Shan State Parties Meet to Discuss Upcoming Panglong II summit



Over 100 representatives from a range of political parties and civil society organizations in Shan State attended a meeting in Shan State’s capital Taunggyi today to discuss the upcoming 21st century Panglong Convention. The special convention which is expected to be held some time in July is being convened by Burma’s State Counsellor and National League for Democracy (NLD) leader Aung San Suu Kyi.  This will be a follow-up to a meeting convened by her father in 1947 that was attended by representatives from the Shan, Chin and Kachin communities.
meetingThe agreement reached at Panglong in 1947, stipulated a significant level of autonomy for Burma's ethnic groups in exchange for their decision to support Aung San's bid for independence from Britain. Aung San, was assassinated just months after the agreement was reached, his successor U Nu, did little to implement the agreement before he was overthrown by General Ne Win in 1962. The subsequent military regimes that ruled Burma also disregarded the commitments made by General Aung San at Panglong.

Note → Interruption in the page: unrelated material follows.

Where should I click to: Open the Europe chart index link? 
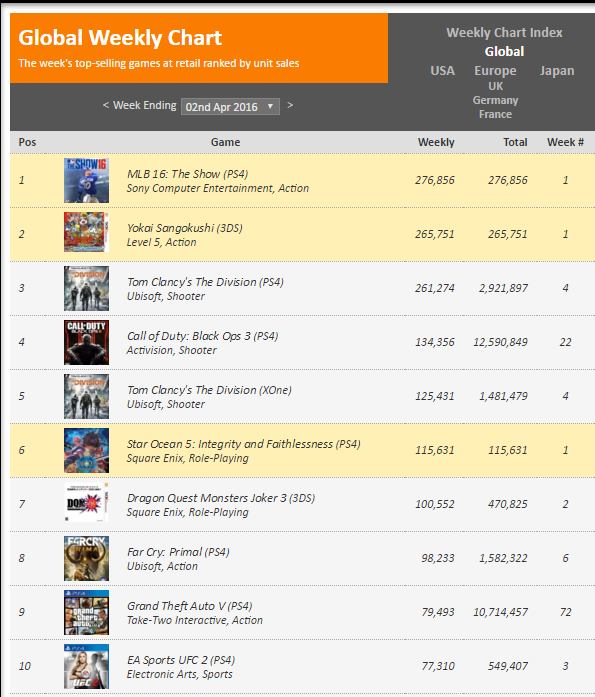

Today's seminar, which focused on national reconciliation, the peace process, democracy and federalism, was organized by the Committee for Shan State Unity (CSSU), an organization comprising of Shan parties and armed organizations which Khun Tun Oo, leader of the Shan Nationalities League for Democracy (SNLD) is also the chairperson.

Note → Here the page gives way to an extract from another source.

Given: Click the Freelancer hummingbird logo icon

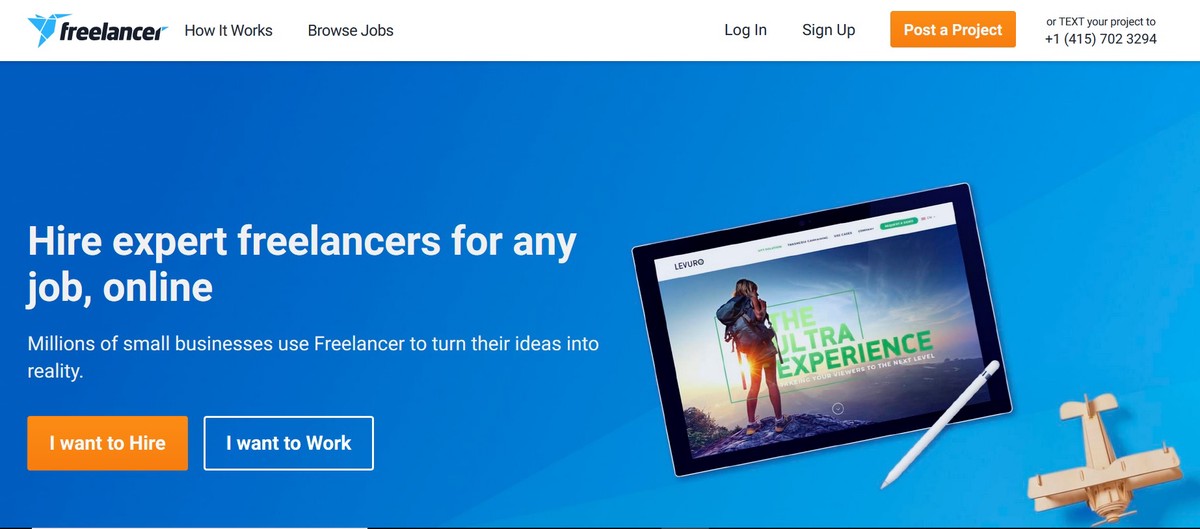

Sai Lek, a spokesperson for the SNLD and one of the meeting's organizers, said that the meeting was being convened in order to prepare discussing issues of equal rights of Shan State’s people to the national conference.
“The main goal is to build unity among all ethnicities in Shan State,” he said. “This is a first for Burma to hold this political conference after 70 years. It is very important for ethnic nationalities equal rights, autonomy, as well as constitutional amendments.”
“In order for us to get a chance for constitutional amendments at the political conference we (ethnic nationalities) have to discuss and support the matter,” he added.
The two-day meeting, which began today, was attended by nineteen political parties and eight civil society organizations from Shan State. In addition to the SNLD, representatives of the Shan Nationalities Democratic Party (SNDP) also attended as did members of the NLD and the military backed Union Solidarity and Development Party (USDP).
On May 29th, representatives from nineteen political parties in Shan State held a meeting in Yangon and formed a committee called the League for Shan State Ethnic Political Party (LSSEPP).